Pd e l'Italia che riparte, una voce da Piombino

"Portare questa voce in un confronto nazionale significa rimettere al centro il lavoro vero, quello che tiene in piedi le comunità"

È iniziata al Teatro Niccolini di Firenze la tappa toscana della campagna nazionale di ascolto del Partito Democratico, “L’Italia che riparte”, due giorni di confronto su lavoro, salari, costo della vita, transizione ecologica e digitale, sviluppo economico e qualità dell’occupazione.

Un appuntamento che sta attraversando tutta Italia per rimettere al centro chi produce ricchezza e troppo spesso non la vede redistribuita, per contrastare precarietà e lavoro povero e per costruire un modello di sviluppo capace di tenere insieme crescita, diritti e giustizia sociale.

Il Partito Democratico di Piombino sarà direttamente protagonista dell’iniziativa. Nel panel di sabato mattina dedicato alla reindustrializzazione dell’Italia per uno sviluppo giusto e sostenibile, interverrà Paolo Bianchi, operaio in cassa integrazione del territorio.

Un intervento collocato in un momento centrale dei lavori, poco prima delle conclusioni della segretaria nazionale Elly Schlein, previste intorno a mezzogiorno.
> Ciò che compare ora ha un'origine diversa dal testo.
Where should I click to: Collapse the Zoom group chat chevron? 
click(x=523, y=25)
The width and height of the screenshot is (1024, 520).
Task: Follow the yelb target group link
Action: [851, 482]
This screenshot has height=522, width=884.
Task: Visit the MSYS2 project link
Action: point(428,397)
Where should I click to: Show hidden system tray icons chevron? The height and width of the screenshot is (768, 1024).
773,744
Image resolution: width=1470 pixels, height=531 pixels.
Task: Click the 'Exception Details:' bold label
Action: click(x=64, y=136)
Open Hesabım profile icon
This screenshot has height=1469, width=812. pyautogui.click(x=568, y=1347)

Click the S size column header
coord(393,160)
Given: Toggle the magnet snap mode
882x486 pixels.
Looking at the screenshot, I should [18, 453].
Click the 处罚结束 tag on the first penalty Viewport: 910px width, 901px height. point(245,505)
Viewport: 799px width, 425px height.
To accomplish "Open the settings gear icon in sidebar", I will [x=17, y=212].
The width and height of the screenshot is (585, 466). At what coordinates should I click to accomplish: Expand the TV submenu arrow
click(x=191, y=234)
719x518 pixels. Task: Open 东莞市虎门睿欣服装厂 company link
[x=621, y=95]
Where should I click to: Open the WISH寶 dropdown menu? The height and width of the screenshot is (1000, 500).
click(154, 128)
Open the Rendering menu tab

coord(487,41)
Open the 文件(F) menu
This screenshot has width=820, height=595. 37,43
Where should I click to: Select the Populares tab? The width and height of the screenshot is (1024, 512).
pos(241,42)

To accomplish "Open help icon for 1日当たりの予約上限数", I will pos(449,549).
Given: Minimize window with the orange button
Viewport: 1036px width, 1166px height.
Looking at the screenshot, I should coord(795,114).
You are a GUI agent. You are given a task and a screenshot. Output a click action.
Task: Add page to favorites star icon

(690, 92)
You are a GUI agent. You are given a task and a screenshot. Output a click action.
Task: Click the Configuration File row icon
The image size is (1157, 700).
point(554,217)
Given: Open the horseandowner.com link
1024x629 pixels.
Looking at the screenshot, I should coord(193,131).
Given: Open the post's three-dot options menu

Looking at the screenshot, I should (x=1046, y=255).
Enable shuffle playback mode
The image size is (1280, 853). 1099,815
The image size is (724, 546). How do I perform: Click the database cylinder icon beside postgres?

“La presenza di Paolo – ha commentato il Pd di Piombino – rappresenta un riconoscimento importante per il nostro territorio. La crisi industriale, la cassa integrazione, le difficoltà delle famiglie non sono numeri astratti: sono vite reali. Portare questa voce in un confronto nazionale significa rimettere al centro il lavoro vero, quello che tiene in piedi le comunità. Ripartire - hanno concluso - significa farlo dal lavoro, dalla dignità delle persone, da una reindustrializzazione seria e sostenibile. E Piombino vuole essere parte attiva di questa discussione nazionale”.